The federal Department of Education has slightly reduced a fine against Yale University for violations of a crime-reporting law in the early 2000s.
In a July 9 letter, Mary Gust of the department's Federal Student Aid division announced a final figure of $155,000—$10,000 less than the fine proposed in May, which Yale appealed.
The fine arises from an investigation that the education department began in 2004, after this magazine reported on possible violations of the Jeanne Clery Act. ("Lux, Veritas, and Sexual Trespass," July/August 2004). In 2011, the department notified Yale that it had identified four forcible sex offenses on campus—two in 2001 and two in 2002—that should have been included in the university's annual report of crime statistics but were not. In addition, the department found that Yale had improperly defined its campus for crime-reporting purposes, omitting parts of Yale-New Haven Hospital that the university controls. Finally, Yale failed to publish required policy statements in its 2004 annual security report.
This spring, the education department proposed fines of $27,500—the maximum allowable—for each of the four unreported crimes, plus another $27,500 each for the campus-definition violation and the omitted policy statements.

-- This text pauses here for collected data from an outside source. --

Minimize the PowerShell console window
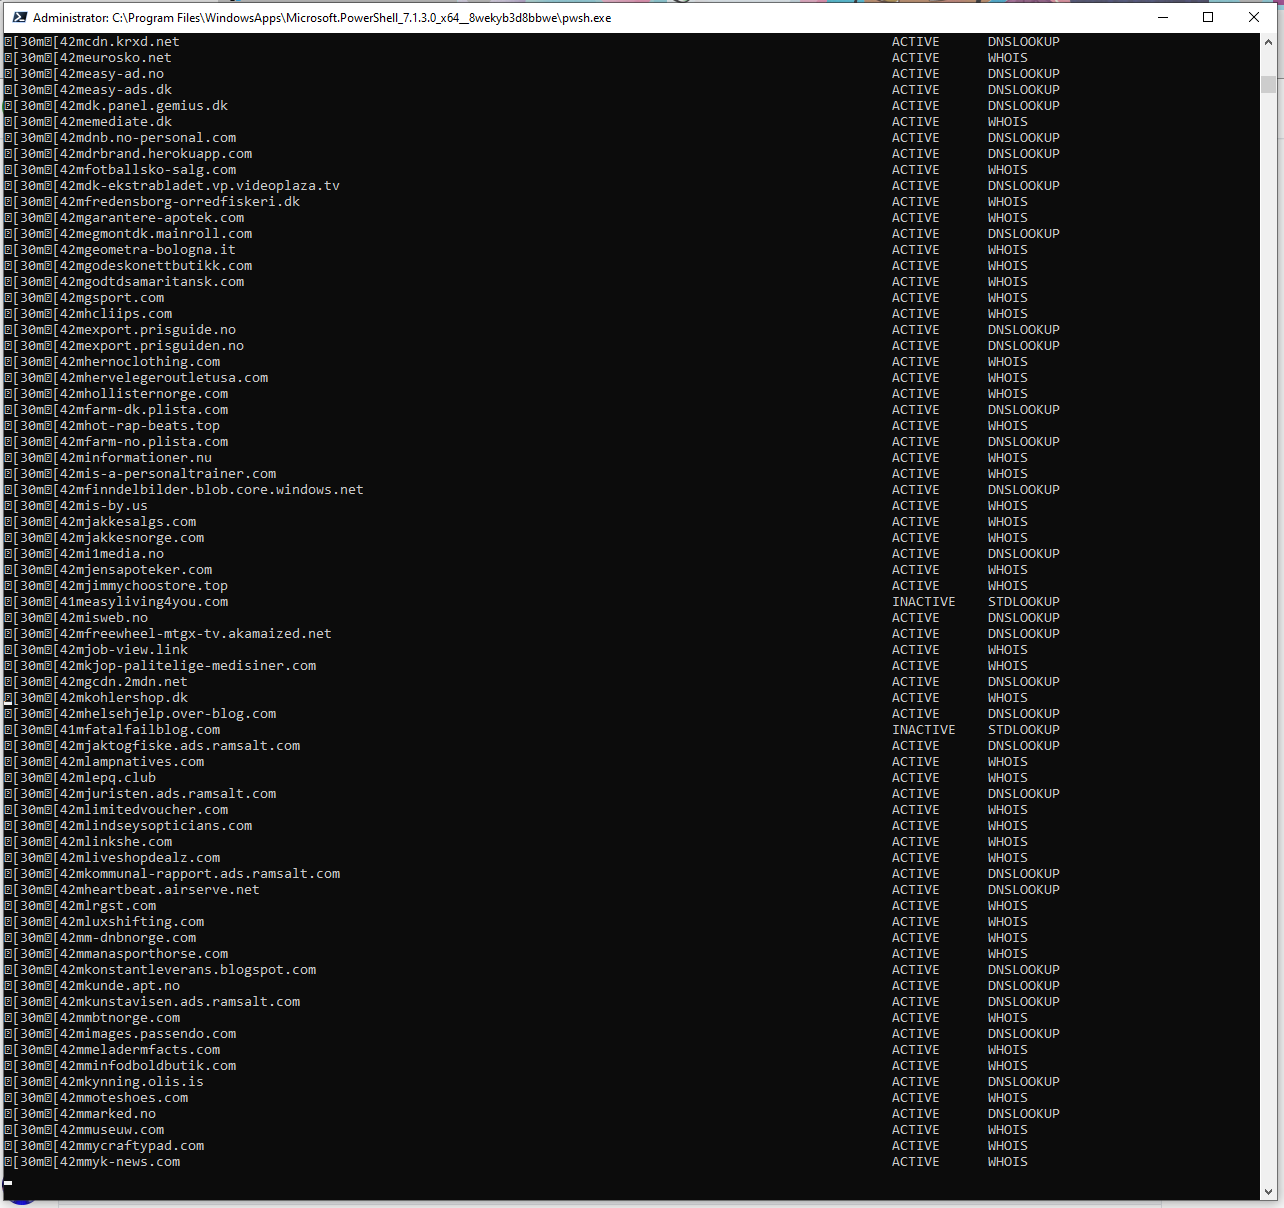1284x1208 pixels. pos(1162,17)
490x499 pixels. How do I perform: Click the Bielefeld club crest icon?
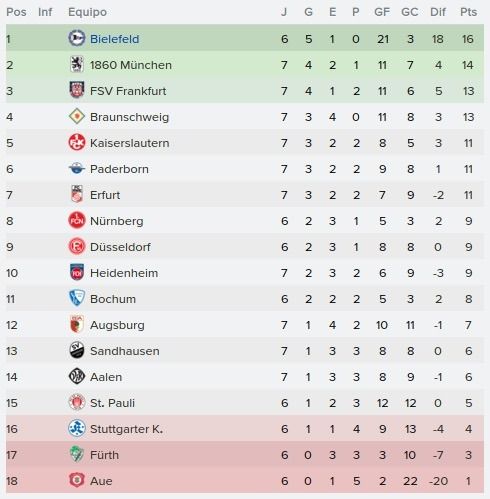[77, 38]
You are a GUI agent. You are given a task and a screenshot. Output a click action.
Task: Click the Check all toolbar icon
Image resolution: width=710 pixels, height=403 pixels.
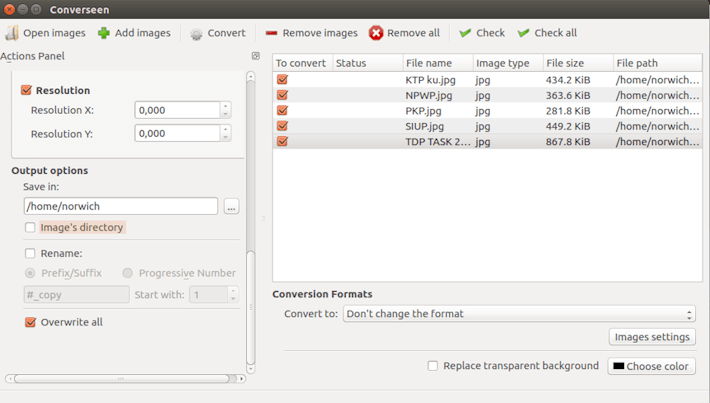point(523,33)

Yale did not contest the question of campus definition but requested reconsideration of the other fines.
The department did not budge on the unreported sex offenses, which had been reported to Yale's Sexual Harrassment Grievance Board in 2001 and 2002 but excluded from the annual crime report.
"It is vital that institutions fully and accurately disclose the number of crimes on campus and the Secretary [of Education] has noted that the failure to do so is a serious offense," Gust's July 9 letter says.

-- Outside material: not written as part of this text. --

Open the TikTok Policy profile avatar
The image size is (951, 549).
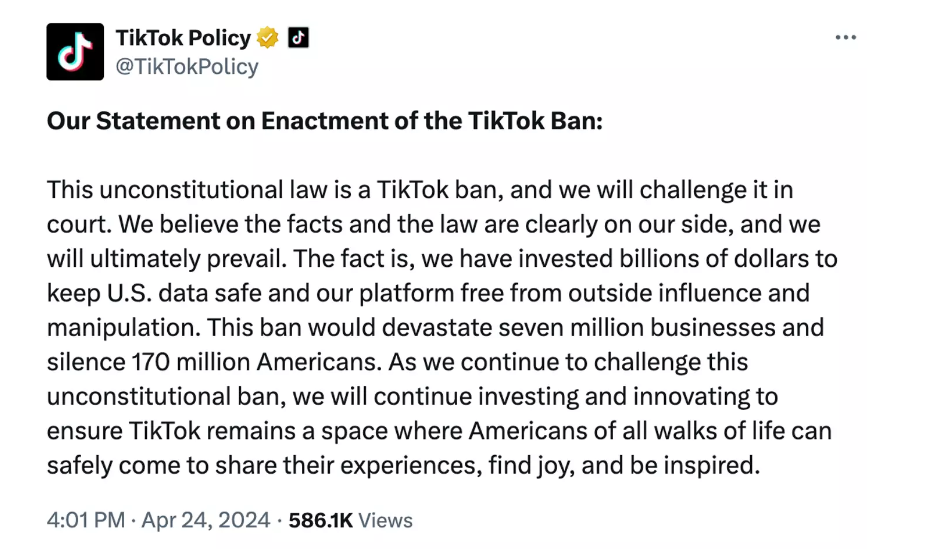75,51
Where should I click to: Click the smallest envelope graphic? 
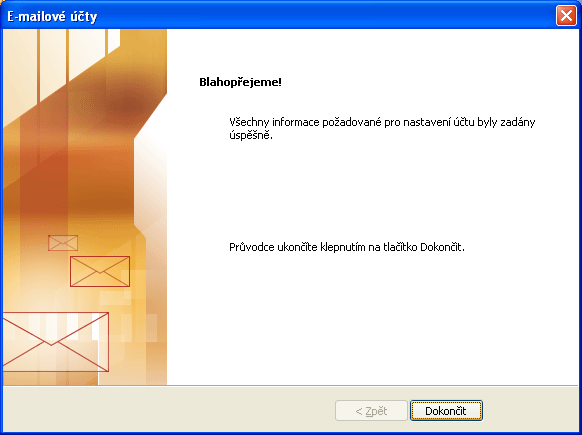click(63, 243)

The department did agree to reduce the fine for the failure to include seven required policy statements. Although "Yale has never explained why it did not include the required policy statements," the letter notes that the university did amend its 2004 report after the education department notified it of the failure. Given that correction and the fact that the violation is nearly eight years old, the department reduced the fine by $10,000.
Yale's Office of Public Affairs and Communications had no immediate comment.